Miller: Those two together is great. I mean, the first thing is, I don’t know what that is. I’m not interested. The first thing is, that’s awesome. And then the second is, what is it?

McClellan: Yeah. So we had to do a little bit of work, a little bit of work in explaining what we’re doing and why it’s important. But for the most part, people were just like, curious. I think the 8 Seconds Project has done a good job at kind of spreading the message of Black cowboys and explaining what this event is, and people know a little bit about the culture and are curious about it and just the opportunity to do it in your hometown just kind of sold itself. We didn’t really do a lot of marketing. We didn’t have to push that hard.

Miller: Ja’Dayia, what’s it like for you to be a part of rodeos these days, once again after you’ve sort of come back from stepping away from them?

Kursh: For me it’s been really rewarding. I really don’t have to have to compete again or win another title. I’ve been able to do so much just being recognized as Arkansas’s first Black Rodeo Queen. And so with the platform, I’ve been able to really push and make sure that we are represented and that we have the same opportunities as our other brothers and sisters in the western industry that don’t look like us. I kind of made that my mission and I get to go to rodeos like Ivan’s rodeo, and just continue to watch the amazing cowboys that come out and compete and cheer them on and just enjoy the atmosphere like he said.

I have, as I’ve gotten older, been able to travel to more Black rodeos and it does feel like a cookout. It’s just amazing to be able to go and support people that have become family just so quickly, just off social media and building our platforms to really push Black cowboys and cowgirls and push us to the forefront like, hey, we’re out here, we’re out here doing the same thing, we just don’t have the same opportunities.

Miller: Ivan, you’re gonna have music from DJ OG ONE, who’s probably most well known for Blazers games, at the Moda Center.
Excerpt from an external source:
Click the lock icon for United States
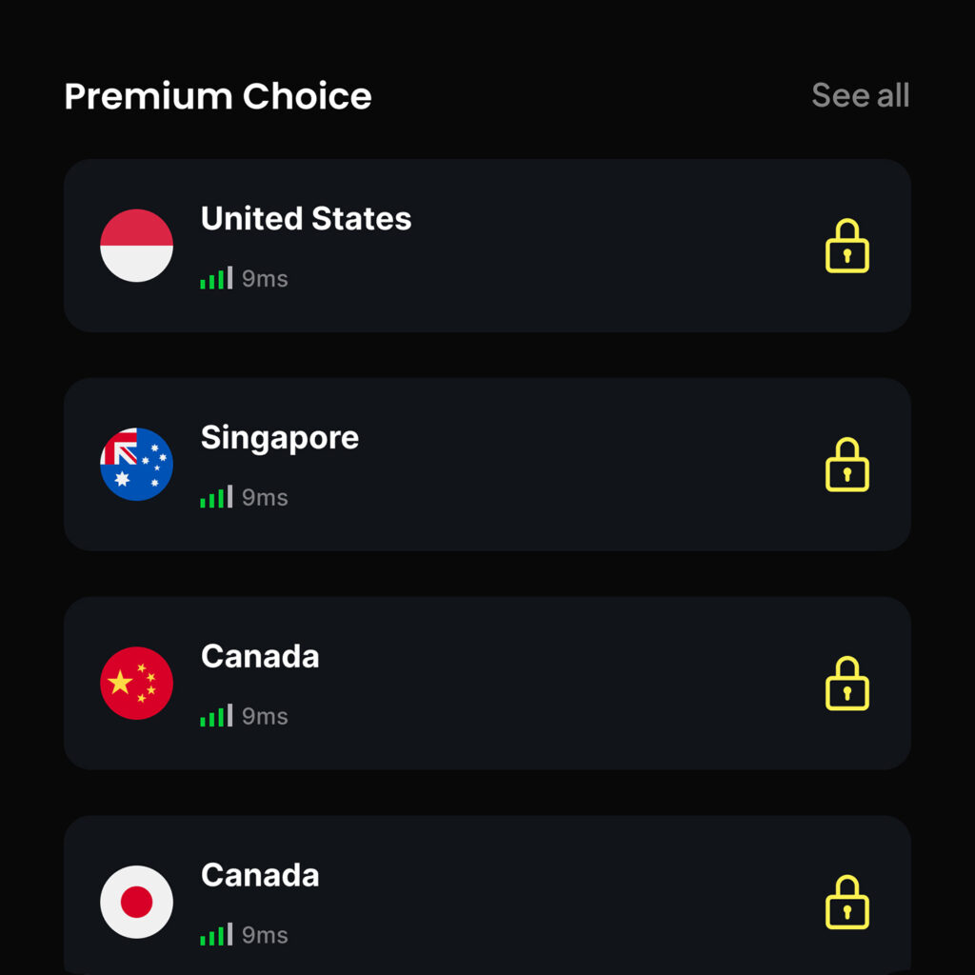 [x=846, y=247]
Do you have a sense of what he’s gonna play?

McClellan: He asked me, what do they play at rodeos down south? And I was like, oh, you can play a little bit of Breland, you can play some Trail Ride Blues, you can play some Zydeco. You can play a lot of different music, but that’s not the culture here. We don’t listen to Zydeco, and people don’t Zydeco dance.
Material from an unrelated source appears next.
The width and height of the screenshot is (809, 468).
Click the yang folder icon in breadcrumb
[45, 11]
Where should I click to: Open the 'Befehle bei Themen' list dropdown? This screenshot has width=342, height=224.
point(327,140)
Miller: That’s why you asked him to take part in this?

McClellan: No, no, I wanted him to create an environment that Portlanders felt comfortable in. And I wanted him to bring that energy that he brings to the Blazers games and play stuff that’s familiar here. We’re gonna sprinkle in a little bit of trap country and some of the stuff that gets rodeo crowds excited. But for the most part we’re gonna build a culture here in Portland, a rodeo culture that fits into this area.

Miller: You’re calling this the ‘Inaugural 8 Seconds Juneteenth Rodeo.’ Does that mean that the plan is, this is the first annual Rodeo?
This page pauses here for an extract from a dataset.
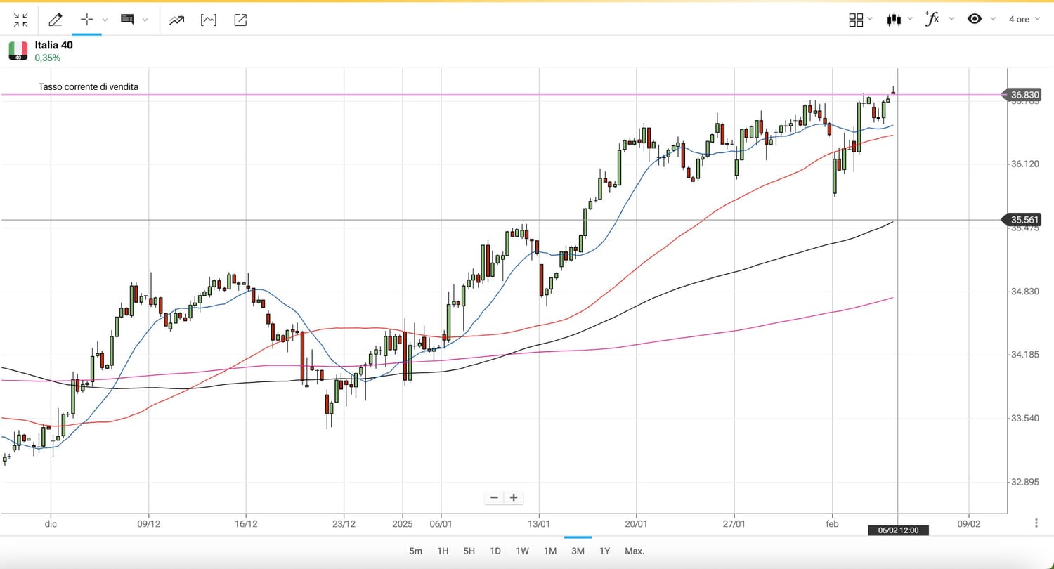Activate the crosshair cursor tool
McClellan: Yeah, I was told by a friend, John Goodwin, from the Portland Art Museum that you can’t say, " First annual” because it’s not annual yet, because it hasn’t happened more than once, so…

Miller: But that is your hope and your plan, that this is gonna be a new tradition?

McClellan: My vision is that I’ll get better at it, I’m learning a lot. The cowboys are correcting me where I’m wrong and that I’ll be doing this 10 years later and be really, really good at it and really, really known for it. We’re doing a rodeo scholarship this year and we’re gonna get five kids, six weeks of horse riding lessons. And I’m hoping that in those 10 years, we’ll have cowboys from Portland competing in the rodeo.

Miller: Ivan McClellan and Ja’Dayia Kursh, thanks very much for joining us.

Kursh: Thank you so much for having me.

McClellan: Yeah, thank you. Appreciate it.

Miller: Ivan McClellan is a photographer and the creator of the first “8-Seconds Juneteenth Rodeo.” Ja’Dayia Kursh is gonna be there. She is Arkansas’s first Black Rodeo Queen. She was crowned in 2017.